Before Thursday’s open, the S&P 500 stood about 5 percent off its high reached on Jan. 19, having rebounded from its lowest point reached last week, which put the index down 7 percent from the high. A 10-percent drop is considered an official ‘correction’ on the Street.
Today’s bearishness is driven by a combination of chart analysis, Greece default fears, a jobs report looming this Friday … and believe it or not, a bad omen surrounding the sale of a sculpture made in 1960 by a Swiss modern master.
First let’s start with the charts. While Chambers spins an optimistic tale on the conference call, the charts may be telling the real story about the company and its customers.

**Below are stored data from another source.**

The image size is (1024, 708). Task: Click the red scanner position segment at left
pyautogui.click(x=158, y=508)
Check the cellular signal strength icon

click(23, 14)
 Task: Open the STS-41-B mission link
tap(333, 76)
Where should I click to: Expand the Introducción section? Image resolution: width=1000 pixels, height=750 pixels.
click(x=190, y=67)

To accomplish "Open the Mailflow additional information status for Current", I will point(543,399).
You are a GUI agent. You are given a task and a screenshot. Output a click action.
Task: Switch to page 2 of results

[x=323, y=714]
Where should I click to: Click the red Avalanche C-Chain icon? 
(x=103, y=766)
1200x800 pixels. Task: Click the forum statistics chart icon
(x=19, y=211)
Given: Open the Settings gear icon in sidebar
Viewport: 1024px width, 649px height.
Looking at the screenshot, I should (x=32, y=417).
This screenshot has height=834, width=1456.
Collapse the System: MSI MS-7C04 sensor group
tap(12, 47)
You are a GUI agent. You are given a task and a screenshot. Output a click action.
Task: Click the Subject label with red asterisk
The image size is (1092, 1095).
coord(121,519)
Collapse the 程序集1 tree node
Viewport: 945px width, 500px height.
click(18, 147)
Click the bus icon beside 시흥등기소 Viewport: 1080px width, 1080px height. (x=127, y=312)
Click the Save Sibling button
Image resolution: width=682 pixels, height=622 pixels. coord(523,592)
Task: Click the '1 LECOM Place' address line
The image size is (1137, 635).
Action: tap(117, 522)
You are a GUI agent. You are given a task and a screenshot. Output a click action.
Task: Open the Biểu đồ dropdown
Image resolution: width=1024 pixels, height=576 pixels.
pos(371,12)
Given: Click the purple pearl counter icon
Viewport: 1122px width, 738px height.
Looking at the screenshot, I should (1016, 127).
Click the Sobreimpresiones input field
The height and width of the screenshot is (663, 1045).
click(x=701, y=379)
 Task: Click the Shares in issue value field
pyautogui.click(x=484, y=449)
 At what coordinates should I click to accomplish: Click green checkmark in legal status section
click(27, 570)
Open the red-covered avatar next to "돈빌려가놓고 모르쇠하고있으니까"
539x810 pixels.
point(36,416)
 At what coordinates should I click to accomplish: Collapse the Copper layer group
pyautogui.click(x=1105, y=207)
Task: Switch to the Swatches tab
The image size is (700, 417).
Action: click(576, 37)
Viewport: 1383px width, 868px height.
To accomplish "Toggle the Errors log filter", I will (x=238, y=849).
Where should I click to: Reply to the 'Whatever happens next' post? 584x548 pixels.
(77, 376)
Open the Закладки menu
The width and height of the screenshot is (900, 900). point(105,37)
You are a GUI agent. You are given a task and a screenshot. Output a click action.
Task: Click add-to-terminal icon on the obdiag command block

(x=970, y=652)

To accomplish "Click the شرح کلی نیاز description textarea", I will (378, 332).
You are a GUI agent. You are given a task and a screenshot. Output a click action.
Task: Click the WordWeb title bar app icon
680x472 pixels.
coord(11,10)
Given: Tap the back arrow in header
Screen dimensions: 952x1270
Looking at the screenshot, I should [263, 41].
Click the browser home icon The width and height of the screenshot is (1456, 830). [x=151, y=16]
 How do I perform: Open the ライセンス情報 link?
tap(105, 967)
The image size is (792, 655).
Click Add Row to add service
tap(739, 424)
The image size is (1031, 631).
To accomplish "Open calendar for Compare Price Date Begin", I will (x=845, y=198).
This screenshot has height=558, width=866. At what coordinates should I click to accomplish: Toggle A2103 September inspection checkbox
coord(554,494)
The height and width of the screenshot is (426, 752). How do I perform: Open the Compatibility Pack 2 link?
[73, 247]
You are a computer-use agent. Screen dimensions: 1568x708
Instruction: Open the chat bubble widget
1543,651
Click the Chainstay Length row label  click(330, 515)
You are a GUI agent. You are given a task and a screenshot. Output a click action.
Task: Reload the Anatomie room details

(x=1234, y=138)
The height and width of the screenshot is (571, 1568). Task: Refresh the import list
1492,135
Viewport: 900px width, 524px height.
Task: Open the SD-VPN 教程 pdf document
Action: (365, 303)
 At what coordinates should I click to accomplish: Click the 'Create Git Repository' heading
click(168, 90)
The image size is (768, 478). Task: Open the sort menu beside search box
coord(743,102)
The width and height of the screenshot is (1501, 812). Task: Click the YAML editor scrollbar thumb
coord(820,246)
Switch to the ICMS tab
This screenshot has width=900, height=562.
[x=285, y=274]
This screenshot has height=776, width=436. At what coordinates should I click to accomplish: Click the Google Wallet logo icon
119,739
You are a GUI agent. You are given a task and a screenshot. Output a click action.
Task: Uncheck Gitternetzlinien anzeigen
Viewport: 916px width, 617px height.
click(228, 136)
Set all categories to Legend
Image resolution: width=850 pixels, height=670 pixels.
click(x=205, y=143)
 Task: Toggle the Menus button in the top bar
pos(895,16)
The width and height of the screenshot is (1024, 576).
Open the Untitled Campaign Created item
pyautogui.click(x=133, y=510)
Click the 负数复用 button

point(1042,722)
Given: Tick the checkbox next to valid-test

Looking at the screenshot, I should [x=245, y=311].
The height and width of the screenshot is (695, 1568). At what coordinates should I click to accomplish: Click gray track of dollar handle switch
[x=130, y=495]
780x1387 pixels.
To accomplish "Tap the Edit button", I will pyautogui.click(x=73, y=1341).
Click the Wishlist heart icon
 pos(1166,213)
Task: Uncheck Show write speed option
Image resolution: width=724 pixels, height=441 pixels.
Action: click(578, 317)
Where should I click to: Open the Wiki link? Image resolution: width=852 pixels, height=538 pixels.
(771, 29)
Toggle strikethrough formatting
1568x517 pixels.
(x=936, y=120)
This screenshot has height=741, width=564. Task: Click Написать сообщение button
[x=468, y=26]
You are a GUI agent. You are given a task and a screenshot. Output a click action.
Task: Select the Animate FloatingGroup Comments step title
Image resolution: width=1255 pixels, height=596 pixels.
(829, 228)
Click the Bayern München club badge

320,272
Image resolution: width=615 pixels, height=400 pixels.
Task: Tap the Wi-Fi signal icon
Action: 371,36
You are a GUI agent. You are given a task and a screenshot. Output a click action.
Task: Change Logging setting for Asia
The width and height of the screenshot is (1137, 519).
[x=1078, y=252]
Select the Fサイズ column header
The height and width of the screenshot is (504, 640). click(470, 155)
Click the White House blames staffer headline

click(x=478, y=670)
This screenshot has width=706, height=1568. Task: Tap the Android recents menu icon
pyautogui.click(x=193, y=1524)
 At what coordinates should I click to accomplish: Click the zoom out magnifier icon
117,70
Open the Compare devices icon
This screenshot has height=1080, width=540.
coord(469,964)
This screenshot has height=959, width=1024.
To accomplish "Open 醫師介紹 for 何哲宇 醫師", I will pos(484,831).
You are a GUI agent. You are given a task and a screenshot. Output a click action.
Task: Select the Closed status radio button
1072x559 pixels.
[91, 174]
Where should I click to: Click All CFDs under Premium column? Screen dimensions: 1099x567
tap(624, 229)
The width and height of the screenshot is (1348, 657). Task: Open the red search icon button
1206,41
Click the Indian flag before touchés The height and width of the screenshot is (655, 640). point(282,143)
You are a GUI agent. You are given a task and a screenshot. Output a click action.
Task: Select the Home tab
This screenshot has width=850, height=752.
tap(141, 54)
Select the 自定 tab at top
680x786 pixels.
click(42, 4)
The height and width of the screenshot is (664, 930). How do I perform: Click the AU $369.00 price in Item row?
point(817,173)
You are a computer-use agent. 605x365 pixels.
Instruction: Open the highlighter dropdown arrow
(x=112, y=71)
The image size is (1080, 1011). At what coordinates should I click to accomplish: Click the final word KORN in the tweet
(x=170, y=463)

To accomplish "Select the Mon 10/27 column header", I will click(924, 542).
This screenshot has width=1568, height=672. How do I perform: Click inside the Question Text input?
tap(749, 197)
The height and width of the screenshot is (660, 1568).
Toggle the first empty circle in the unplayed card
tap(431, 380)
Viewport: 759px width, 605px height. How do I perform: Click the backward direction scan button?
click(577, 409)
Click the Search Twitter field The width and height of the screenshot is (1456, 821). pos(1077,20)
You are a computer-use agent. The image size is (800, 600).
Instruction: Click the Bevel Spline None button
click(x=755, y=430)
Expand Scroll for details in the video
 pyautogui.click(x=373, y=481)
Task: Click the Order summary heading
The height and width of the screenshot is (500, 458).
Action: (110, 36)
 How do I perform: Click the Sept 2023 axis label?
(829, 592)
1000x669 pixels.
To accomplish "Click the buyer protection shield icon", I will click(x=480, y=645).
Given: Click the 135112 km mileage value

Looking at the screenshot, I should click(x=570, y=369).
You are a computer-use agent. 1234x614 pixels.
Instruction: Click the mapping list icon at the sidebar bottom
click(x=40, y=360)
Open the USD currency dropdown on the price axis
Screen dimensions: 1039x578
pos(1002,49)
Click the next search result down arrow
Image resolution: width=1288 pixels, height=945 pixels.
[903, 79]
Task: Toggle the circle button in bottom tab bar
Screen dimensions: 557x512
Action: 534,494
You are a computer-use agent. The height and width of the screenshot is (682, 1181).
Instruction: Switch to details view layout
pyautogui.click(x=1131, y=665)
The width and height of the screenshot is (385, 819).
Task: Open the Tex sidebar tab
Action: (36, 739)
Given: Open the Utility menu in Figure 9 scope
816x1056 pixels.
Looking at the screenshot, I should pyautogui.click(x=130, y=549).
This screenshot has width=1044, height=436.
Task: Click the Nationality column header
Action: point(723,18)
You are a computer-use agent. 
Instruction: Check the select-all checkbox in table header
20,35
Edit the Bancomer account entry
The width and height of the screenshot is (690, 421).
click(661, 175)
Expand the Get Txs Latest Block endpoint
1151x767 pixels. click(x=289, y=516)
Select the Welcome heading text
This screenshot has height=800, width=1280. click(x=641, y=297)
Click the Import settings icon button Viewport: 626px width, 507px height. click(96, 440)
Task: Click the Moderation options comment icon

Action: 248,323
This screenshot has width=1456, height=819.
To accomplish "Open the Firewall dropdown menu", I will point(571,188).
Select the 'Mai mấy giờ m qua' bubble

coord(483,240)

"It’s an impressive report, but you gotta set the emotions aside,” according to Todd Gordon, technical analyst for Forex.com. The stock has fallen below its 50-day moving average — a widely-followed metric by chart experts — and should face heavy resistance to get over that level sitting around $24, according to Gordon. Without that break above, Cisco may return to its downtrend.
Take the bellwether for our financial system: Goldman Sachs. The stock rebounded strongly off the $160 level multiple times over the last 3 months as buyers bargain shopped. But they disappeared after the bank’s earnings report last month.
“I have yet to see people in the options market come in and commit to the long side after that break below $160 and that troubles me,” said Pete Najarian, co-founder of OptionMonster.com and Fast Money trader.
And then there is Greece. “We expect that over the next several weeks more revelations will come from Greece” about the severity of the European Union member’s ability to pay back its debt, said Brian Kelly, President of Kanundrum Capital.
In market history, sometimes the final nail in a correction come from the strangest of places, with the net effect of investors around the world taking off risk, even without a direct connection to their trades. In this case, Portugal could push us over the falls as they are next in line for a EU bailout following Greece.
As for Friday’s big employment report, the larger-than-expected jump in weekly jobless claims today signals that this economy is still not growing fast enough to create jobs and sets the market up for yet another disappointment Friday.
Last but not least, Sotheby’s yesterday sold a 1960 sculpture by Alberto Giacometti for $104.3 million, an all-time record price for the art world. The sale of the bronze “Walking Man I” is just the kind of frothy transaction that takes place at the top of a market, when an abnormal recovery in wealth spurs an extravagant purchase. Traders are thinking its best to act like this sculpture and start walking away from this market.